Using lasers to choose and export single-cell cultures: An efficient upgrade to static droplet array tool

Static droplet array (SDA) is a necessary and integral tool when it comes to high-capacity screening tests, or assays, for identifying and targeting specific cells or analytes (substances whose chemical composition is the target of identification). However, extraction and collection of the target droplets that contain unique analytes or cells from the SDA remains one major technical bottleneck that limits its broader application.

By incorporating laser technology and an indium tin oxide (ITO) layer into a droplet microfluidics chip, researchers from Single-Cell Center in the Qingdao Institute of Bioenergy and Bioprocess Technology (QIBEBT) of the Chinese Academy of Sciences (CAS) and their collaborators have developed a new system, optical on-demand droplet release (OODR). The OODR system allows for a more user-friendly method to be used in screening assays that also reduces the amount of the sample and reagents needed without compromising efficiency, cell viability or analysis accuracy.

Their findings were published in Biosensors and Bioelectrics on Aug. 25.

“OODR works by precisely heating the ITO layer with laser to create microbubbles that allow for the selective pushing of a target droplet out of the chamber on the microfluidics chip based on the microdroplet single-cell sorting system, such as EasySort Compact,” said Dr. DIAO Zhidian, first author of the study. E. coli and yeast cells were successfully used, suggesting the OODR system has a wide range of applicability to other cells.
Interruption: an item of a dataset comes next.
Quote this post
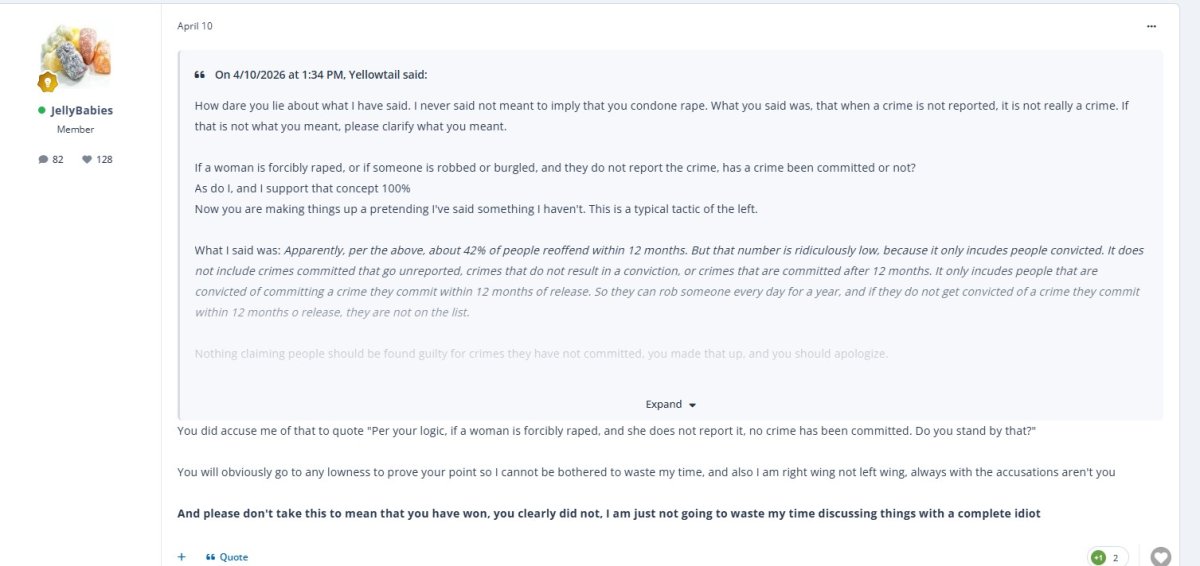click(x=227, y=557)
The size of the microbubble proved to be critical when it came to successful release of the droplet based on the chip design used by the researchers. By honing in the right size of the microbubble (40 μm) and getting the laser intensity in the correct range to create the heat needed to form the bubble but not degrade the cell’s integrity, the desired results were achieved, and the droplet was released within just three seconds under appropriate conditions.

The droplet, identified by using white or fluorescent imaging, is then conveniently “packaged” and exported in a one-droplet-one-tube (ODOT) manner by capillary force, which allows for the movement of liquid without any external force applied, and into a well or tube in a high-throughput manner for further analysis. The images provided are helpful in sorting the morphology of the target bacteria, something that is difficult to do without a static image readily available.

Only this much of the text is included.